Several thousand women wait to receive their bounty in the humid early evening air. Many of them have dressed-up for the rally, their shalwar kameezes a riot of colour, their foreheads decorated with bright bindis (dots of colour).

They are here to celebrate the birthday of the late Bal Thackeray, the founder of Shiv Sena.

Little-known outside Mumbai, Shiv Sena wields extraordinary power in India's economic capital.

Founded in 1966 by Thackeray, a political cartoonist at the time, the party initially pushed for the rights of the native Maharashtrian community in the face of a wave of immigration from South India.

With a militant wing, a fondness for bandhs (mass strikes) and violence, Shiv Sena has been a major political force in the city, winning control of the state of Maharashtra in 1995. The charismatic figure of Thackeray led the strikes until his death in November last year.

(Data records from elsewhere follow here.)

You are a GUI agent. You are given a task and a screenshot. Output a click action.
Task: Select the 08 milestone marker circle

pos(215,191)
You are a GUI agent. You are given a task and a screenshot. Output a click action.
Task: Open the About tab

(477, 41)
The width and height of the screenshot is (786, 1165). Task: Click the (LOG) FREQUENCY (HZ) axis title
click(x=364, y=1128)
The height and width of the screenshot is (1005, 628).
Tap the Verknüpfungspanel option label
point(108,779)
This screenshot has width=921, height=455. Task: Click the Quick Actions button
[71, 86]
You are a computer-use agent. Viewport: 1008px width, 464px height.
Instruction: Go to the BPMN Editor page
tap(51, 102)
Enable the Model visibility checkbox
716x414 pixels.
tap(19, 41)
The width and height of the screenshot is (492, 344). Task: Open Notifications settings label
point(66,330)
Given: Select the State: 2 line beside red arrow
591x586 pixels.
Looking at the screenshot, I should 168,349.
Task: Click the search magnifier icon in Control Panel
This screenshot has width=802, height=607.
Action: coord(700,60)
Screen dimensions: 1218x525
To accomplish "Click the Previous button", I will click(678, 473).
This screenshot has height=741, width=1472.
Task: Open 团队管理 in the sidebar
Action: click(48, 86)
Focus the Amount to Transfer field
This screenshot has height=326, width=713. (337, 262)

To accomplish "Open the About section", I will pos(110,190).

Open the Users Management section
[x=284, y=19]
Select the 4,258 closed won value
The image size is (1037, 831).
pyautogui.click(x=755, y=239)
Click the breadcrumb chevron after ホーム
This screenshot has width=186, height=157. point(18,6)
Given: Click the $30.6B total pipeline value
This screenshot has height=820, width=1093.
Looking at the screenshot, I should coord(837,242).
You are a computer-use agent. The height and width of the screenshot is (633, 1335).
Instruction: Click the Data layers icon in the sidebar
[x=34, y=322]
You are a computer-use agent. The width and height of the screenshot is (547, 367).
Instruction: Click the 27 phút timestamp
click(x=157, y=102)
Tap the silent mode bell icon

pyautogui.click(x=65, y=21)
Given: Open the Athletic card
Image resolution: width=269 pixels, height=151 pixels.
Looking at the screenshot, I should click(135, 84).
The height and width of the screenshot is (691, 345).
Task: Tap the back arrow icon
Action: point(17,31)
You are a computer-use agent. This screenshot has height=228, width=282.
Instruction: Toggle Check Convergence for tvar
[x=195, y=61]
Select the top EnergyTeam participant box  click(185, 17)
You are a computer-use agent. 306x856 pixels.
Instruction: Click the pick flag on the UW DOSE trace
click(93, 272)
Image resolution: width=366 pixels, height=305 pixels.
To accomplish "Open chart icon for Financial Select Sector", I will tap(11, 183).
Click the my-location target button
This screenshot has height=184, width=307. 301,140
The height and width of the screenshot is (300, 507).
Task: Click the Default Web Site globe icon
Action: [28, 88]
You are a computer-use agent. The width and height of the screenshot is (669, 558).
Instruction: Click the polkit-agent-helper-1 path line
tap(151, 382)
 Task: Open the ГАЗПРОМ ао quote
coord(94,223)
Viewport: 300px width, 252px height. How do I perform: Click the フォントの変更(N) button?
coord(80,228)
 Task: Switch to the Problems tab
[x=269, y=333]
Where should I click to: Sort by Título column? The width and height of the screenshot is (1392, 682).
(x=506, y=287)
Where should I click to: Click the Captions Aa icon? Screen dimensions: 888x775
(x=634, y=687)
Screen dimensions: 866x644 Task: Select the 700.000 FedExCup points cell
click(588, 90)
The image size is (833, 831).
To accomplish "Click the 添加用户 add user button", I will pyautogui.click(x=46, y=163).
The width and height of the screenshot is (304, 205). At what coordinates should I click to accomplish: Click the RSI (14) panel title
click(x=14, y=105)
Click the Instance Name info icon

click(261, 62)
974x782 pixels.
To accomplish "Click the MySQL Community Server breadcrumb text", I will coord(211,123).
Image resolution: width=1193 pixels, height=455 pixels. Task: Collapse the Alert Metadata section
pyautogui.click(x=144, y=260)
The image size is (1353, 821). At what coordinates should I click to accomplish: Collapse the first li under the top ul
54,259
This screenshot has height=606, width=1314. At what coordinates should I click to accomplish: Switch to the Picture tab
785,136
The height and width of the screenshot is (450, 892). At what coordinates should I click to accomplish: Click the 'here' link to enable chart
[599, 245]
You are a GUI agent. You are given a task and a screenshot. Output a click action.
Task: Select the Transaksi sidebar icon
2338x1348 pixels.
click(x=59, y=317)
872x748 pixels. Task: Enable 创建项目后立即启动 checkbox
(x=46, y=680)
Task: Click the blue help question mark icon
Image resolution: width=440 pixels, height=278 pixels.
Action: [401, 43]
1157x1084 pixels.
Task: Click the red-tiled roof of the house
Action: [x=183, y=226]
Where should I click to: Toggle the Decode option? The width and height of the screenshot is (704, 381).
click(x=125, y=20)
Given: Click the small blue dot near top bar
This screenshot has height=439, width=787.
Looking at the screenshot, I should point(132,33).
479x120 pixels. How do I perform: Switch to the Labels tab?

In the wake of the horrifying Delhi rape case in December, Shiv Sena has turned its focus to the issue that is dominating the country's newspapers and television channels - women's rights.

I spoke to the girl next to me on the bus the morning I arrived in Mumbai, a student from Chennai.

She disapproved of Shiv Sena's politics, she said, but claimed that the party's white-coated "moral police force" had made life better for women in Mumbai.

She had taken a train at midnight the night before, something she would never be able to do in her home city.

The culture of "Eve teasing" - an ugly euphemism for sexual harassment - is far less pronounced in Mumbai than in any of India's other major cities and Shiv Sena can take much of the credit for this.

While the party has its bigots and bruisers, its record on putting forward female candidates, on speaking out against practices such as sati (the banned practice of burning widows on the funeral pyres of their husbands) and forced marriage, is impressive.

I arranged to meet Thackeray's biographer, the political journalist Vaibhav Purandare, in The Gaylord - a glitzy restaurant in south Mumbai.

I walked to our rendezvous through Churchgate and past the hockey stadium which still carries traces of recent Shiv Sena protests that forced the Pakistani team to flee the country.

We sat outside, looking out on to a road lined with vine-clad baobab trees in which hooded crows cackled and croaked.

I asked Purandare about the party's role as defender of the city's women.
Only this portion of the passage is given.